Задание A:
Перепишите без изменений строки из листинга: начните со строки, где есть "At what (x,y)", и остановитесь после строки, где есть "Looking at the". Изображения в ответ не включайте.

Отрывок для чтения:
========
‘Контрабандисты’, Суворин Михаил Алексеевич, Год: 1925

Время на прочтение: 6 минут(ы)

‘КОНТРАБАНДИСТЫ’

Умер редкой доброты и незлобивости человек, писатель Литвин [Савелий Константинович Эфрон]. Никогда, во всю его долгую жизнь, его мыслью и рукой не руководила ни месть, ни злоба, ни даже простое недоброжелательство. Он брал жизнь так, как она есть, и рассказывал о ней просто, без прикрас. А в жизни и доброе и злое переплетено в прихотливых узорах и, рассказывая о добро, нельзя обойти и злое. Да не было бы у человека и понятия о добре, если бы рядом с ним, как тень его, не выступало и не жило бы зло. Не сопоставляя этих двух начал человеческой жизни, нельзя идти к совершенству.
И вот, на могиле этого человека невольно вспоминается его пьеса ‘Контрабандисты’. Вспоминается потому, что постановка ее в Малом, Суворинском, театре в Петербурге породила такую атмосферу лжи, клеветы, злобы и ненависти, существование которой в петербургском интеллигентном обществе, автор пьесы не мог даже предполагать. Злоба и неправда героев его пьесы стушевалась перед злобой и неправдой первых ее зрителей, не пожелавших даже непосредственно познакомиться с ней.
========
Исходные данные:
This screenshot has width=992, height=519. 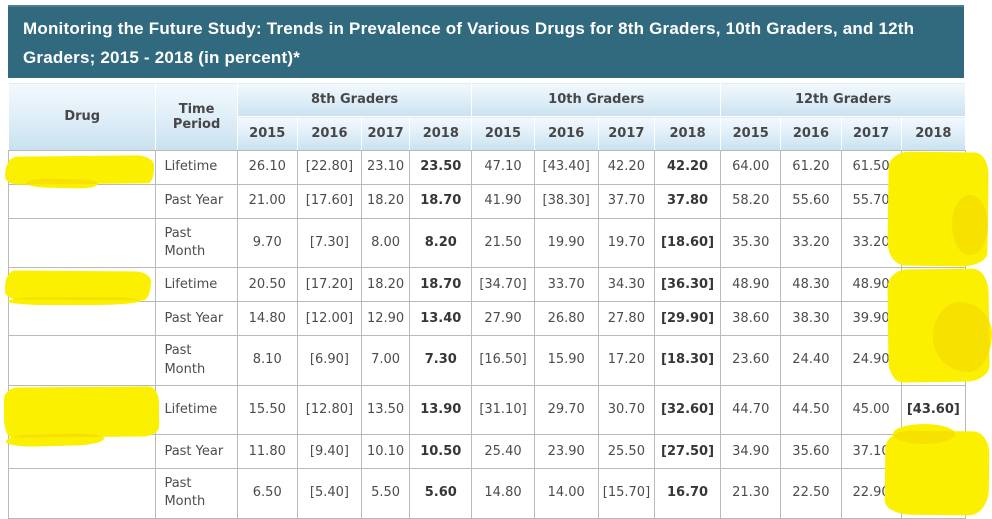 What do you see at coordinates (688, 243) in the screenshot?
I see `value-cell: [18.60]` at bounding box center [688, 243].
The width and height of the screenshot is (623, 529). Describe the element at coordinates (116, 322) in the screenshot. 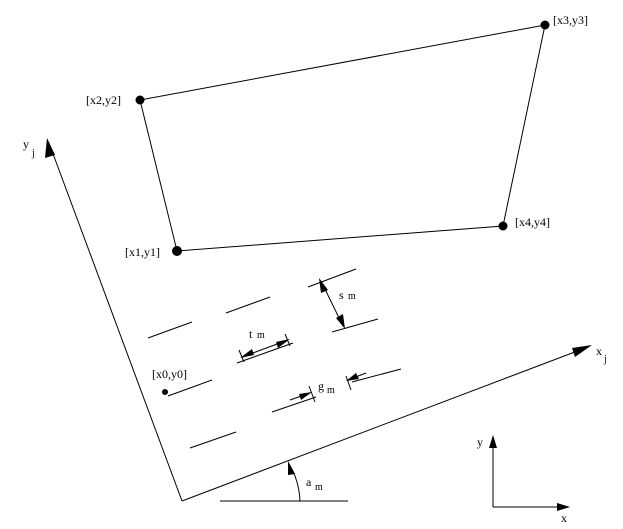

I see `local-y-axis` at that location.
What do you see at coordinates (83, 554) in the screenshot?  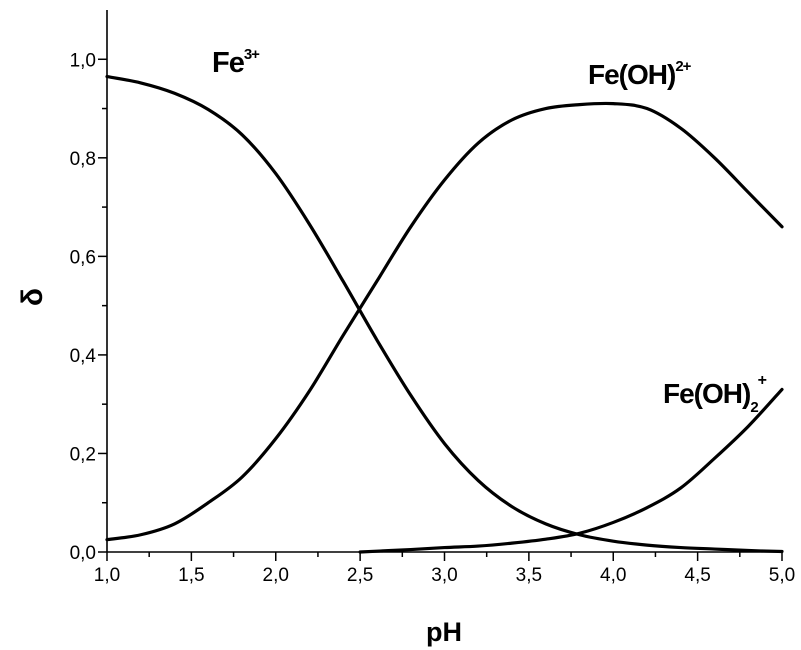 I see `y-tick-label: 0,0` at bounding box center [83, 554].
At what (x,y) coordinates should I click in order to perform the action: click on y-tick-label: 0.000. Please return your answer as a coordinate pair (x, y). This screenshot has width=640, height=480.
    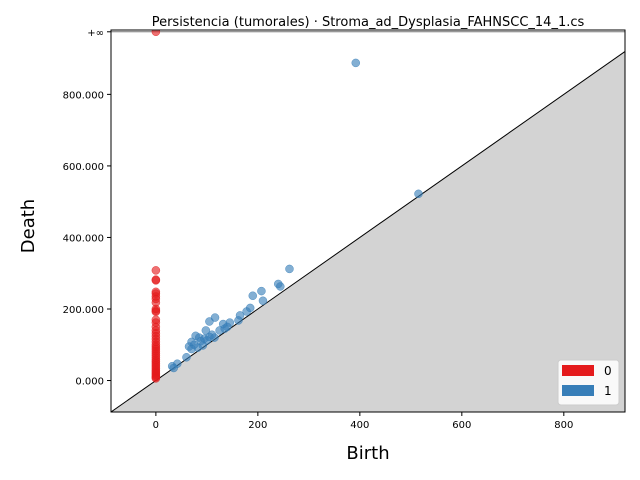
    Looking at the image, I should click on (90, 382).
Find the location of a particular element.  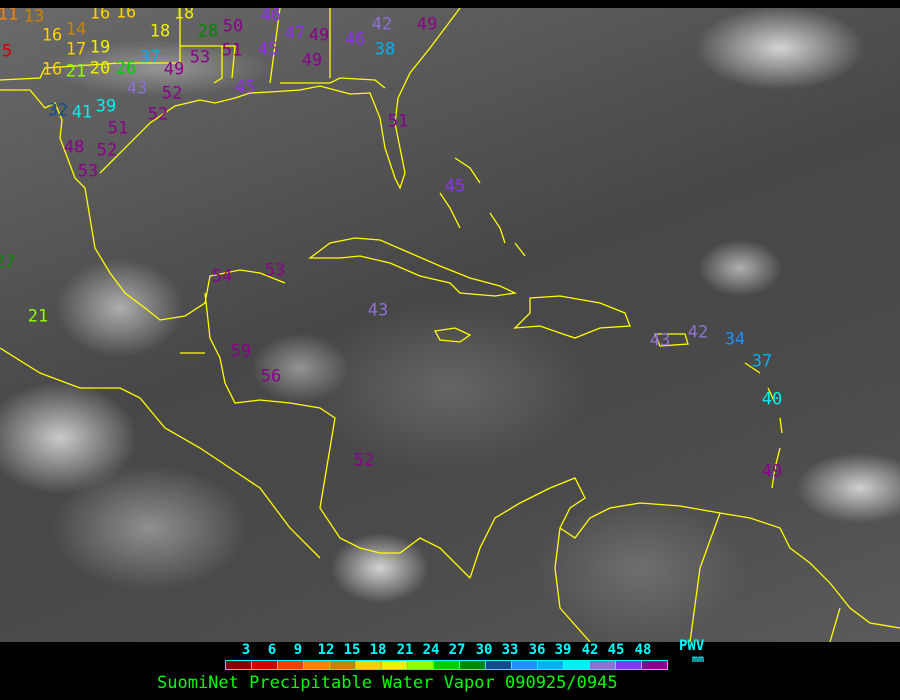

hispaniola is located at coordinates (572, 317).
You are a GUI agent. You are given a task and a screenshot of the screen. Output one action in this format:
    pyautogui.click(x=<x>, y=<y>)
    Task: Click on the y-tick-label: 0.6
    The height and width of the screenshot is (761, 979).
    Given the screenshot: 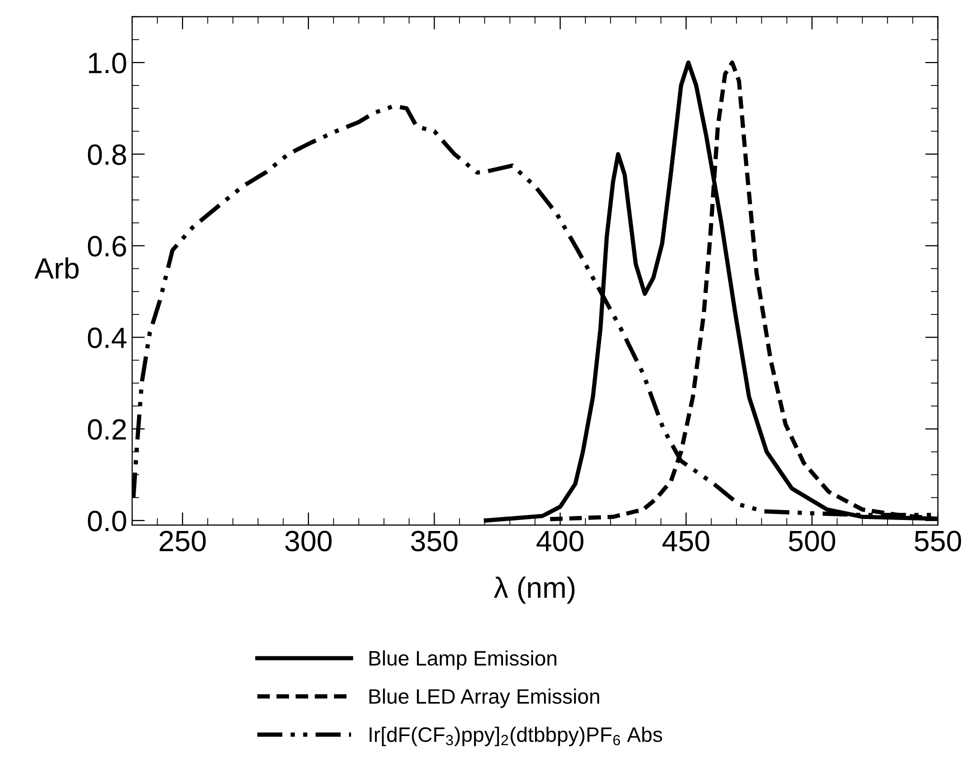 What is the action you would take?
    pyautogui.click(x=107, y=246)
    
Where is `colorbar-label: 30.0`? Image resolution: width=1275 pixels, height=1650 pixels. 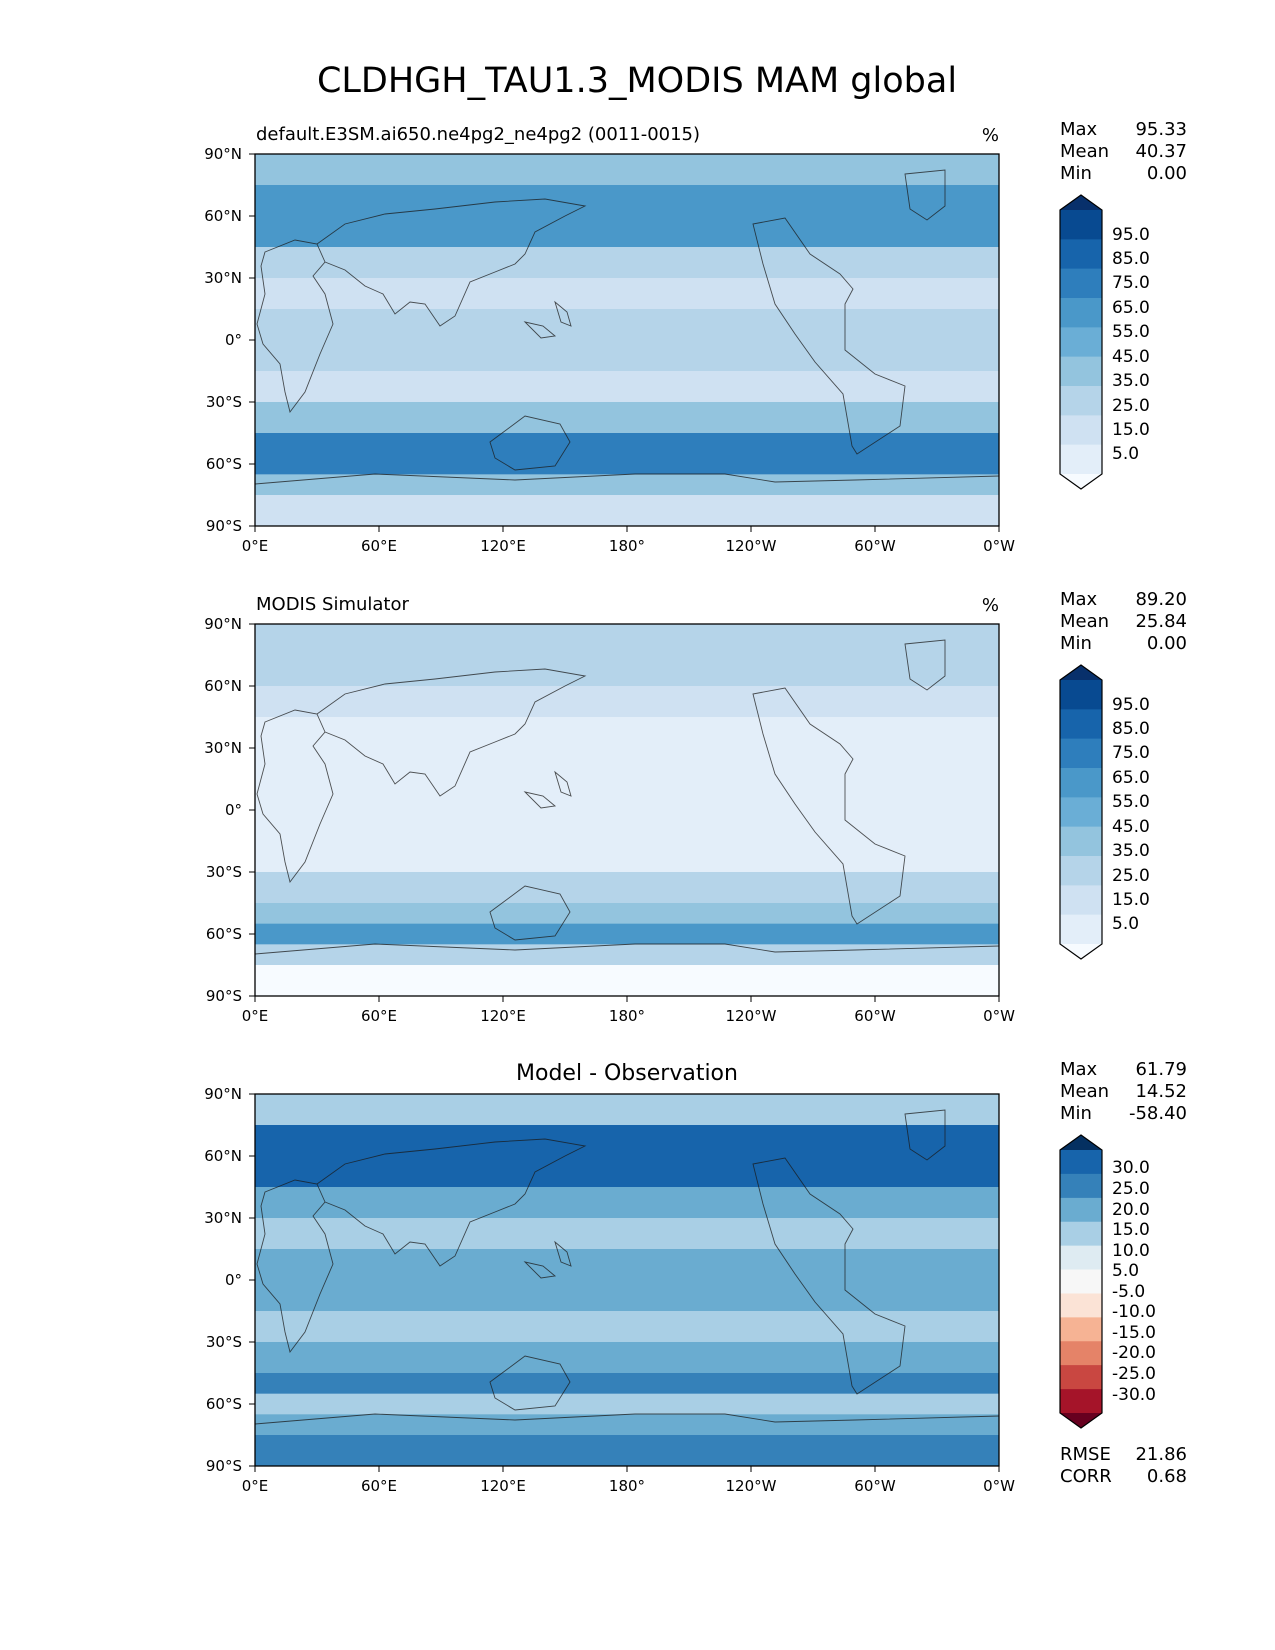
========
Задание B:
Согласуются ли с отрывком о писателе Литвине следующие утверждения? Для каждого ответьте «да» или «нет» и приведите точную цитату из отрывка, которая это решает. (i) Настоящее имя писателя Литвина — Савелий Константинович Эфрон. (ii) Пьесу «Контрабандисты» поставили в Малом театре в Москве. (iii) Первые зрители пьесы сначала непосредственно познакомились с ней.

Ответ A:
At what (x,y) coordinates should I click in order to perform the action: click on y-tick-label: 0.000. Please return your answer as a coordinate pair (x, y). This screenshot has width=640, height=480.
    Looking at the image, I should click on (90, 382).

Ответ B:
(i) Да: «писатель Литвин [Савелий Константинович Эфрон]».
(ii) Нет: «постановка ее в Малом, Суворинском, театре в Петербурге».
(iii) Нет: «первых ее зрителей, не пожелавших даже непосредственно познакомиться с ней».